Nur drei Tage später sitzt Christian Schmitt an unserer Laubacher Orgel, der bei uns abends mit Prof. Gunter Teuffel (Viola) musiziert. Auch das ist ein besonderer Moment: Wir eröffnen unsere Konzertreihe „mixtur – Eine Woche mit der Orgel“ und probieren, durch klassische und außergewöhnliche musikalische Kombinationen verschiedene Menschen in der Kirche zu begrüßen. Manche lieben die klassischen Konzerte, andere wollen Lars Ruppel, den Poetry-Slammer, zu Orgelmusik erleben.
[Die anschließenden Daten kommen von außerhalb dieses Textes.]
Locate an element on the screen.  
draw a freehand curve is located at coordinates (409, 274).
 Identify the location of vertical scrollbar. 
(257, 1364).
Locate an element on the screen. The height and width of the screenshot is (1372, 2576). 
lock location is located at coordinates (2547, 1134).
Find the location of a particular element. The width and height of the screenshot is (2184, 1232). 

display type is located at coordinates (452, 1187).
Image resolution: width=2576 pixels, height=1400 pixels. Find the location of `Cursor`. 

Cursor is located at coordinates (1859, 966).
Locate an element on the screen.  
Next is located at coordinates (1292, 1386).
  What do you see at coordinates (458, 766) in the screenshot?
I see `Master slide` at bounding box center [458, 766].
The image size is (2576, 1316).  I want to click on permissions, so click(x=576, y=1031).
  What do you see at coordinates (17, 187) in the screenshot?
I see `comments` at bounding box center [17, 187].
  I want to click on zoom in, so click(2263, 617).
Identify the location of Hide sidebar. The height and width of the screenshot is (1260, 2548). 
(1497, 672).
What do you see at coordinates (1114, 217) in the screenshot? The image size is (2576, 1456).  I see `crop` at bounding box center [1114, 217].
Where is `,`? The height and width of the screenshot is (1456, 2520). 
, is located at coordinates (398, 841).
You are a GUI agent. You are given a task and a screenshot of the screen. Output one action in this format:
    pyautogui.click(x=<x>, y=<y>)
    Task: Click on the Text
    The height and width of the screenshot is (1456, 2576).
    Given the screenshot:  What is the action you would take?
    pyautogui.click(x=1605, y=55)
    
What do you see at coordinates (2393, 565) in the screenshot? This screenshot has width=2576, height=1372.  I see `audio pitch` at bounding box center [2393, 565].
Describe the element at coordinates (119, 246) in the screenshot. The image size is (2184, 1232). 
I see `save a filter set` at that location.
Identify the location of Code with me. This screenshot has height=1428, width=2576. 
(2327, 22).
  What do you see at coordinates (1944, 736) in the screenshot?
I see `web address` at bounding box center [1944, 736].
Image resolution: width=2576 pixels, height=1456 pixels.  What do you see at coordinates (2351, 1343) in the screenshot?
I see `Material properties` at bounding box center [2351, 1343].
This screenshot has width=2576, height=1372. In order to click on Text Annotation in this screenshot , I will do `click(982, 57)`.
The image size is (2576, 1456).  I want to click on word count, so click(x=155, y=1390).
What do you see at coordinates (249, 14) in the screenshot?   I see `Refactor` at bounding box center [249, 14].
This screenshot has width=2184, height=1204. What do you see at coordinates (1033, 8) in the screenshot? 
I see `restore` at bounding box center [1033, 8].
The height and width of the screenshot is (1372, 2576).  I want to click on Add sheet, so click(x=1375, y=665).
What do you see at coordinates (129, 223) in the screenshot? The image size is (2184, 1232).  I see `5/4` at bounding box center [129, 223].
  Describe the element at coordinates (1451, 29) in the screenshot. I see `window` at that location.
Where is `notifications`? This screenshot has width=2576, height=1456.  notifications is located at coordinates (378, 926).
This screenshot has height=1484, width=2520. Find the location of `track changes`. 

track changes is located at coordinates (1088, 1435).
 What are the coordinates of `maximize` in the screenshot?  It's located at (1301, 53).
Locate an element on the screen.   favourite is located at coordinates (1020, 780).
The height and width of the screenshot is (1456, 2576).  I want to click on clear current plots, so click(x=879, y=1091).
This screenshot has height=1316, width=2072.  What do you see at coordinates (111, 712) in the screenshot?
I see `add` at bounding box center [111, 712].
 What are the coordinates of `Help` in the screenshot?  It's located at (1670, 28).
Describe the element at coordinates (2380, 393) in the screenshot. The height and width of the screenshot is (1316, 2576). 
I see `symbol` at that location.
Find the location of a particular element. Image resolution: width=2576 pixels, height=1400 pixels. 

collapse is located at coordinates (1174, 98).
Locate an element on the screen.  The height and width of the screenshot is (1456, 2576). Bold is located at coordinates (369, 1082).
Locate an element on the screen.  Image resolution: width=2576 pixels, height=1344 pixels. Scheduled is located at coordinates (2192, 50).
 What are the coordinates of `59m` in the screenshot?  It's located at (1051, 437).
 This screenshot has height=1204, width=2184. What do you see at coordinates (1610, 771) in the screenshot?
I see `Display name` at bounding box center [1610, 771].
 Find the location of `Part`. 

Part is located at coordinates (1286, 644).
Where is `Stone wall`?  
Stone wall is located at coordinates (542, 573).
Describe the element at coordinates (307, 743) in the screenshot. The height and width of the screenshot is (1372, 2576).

Diese Reihe funktioniert nur, weil die Kirchengemeinde mit dem Kultur- und Tourismusbüro Laubach in einer Flut von Sitzungen, Telefonaten und Mails zusammen arbeitet. Die Konzertangebote in unserer Region sind groß, die Menschen sind bereit, für Interessantes weit zu fahren, aber es gilt sie auch vor Ort zu erreichen.
Mein Leben als Kirchenmusikerin ist bunt, so bunt, wie ich es mir während des Studiums nie hätte vorstellen können. Obwohl ich die Einsamkeit und Ruhe beim Orgelüben manchmal sehr genieße, bin ich keine Einzelkämpferin. Wir arbeiten innerhalb unserer Kleinstadt mit den verschiedensten Gremien und den Schulen zusammen; innerhalb unserer Arbeitsgemeinschaft der drei Dekanate Grünberg-Hungen-Kirchberg mit den KirchenmusikerInnen, den Fach- und ProfilstelleninhaberInnen, den DekanInnen, PfarrerInnen und den vielen nebenberuflichen KollegInnen; innerhalb unserer Kirchengemeinde mit den vielen haupt- und nebenberuflichen Mitarbeitenden.
Und manchmal ist es einfach zu viel! Dann überlege ich, warum Kirchenmusik nicht einfach nur Orgelspiel und Chorleitung ist. Aber zum Glück kommen dann die Momente des liturgischen Spaziergangs, des Konzertes, des gelungenen Kinderchormusicals oder auch des Wettbewerbs der nebenberuflichen Organistinnen und Organisten der EKHN. Diese Kolleginnen und Kollegen strahlen während des Wochenendes so viel Begeisterung für das Orgel Spielen aus, dass es wieder neu ansteckt und auch ich mit neuem Schwung übe.
Routine und Langweile gibt es in meinem Berufsalltag nicht, jedenfalls nicht in meiner Kleinstadt, in unserem Dekanat. Da sind noch viele Ideen, die umgesetzt werden wollen. Jetzt ist Sommer, ich atme aus und räume auf, auf meinem Schreibtisch, im Chorschrank, hinter der Orgel. Und schon ist ein neuer Gedanke in meinem Kopf: „Das könnt ich doch mal machen!“ …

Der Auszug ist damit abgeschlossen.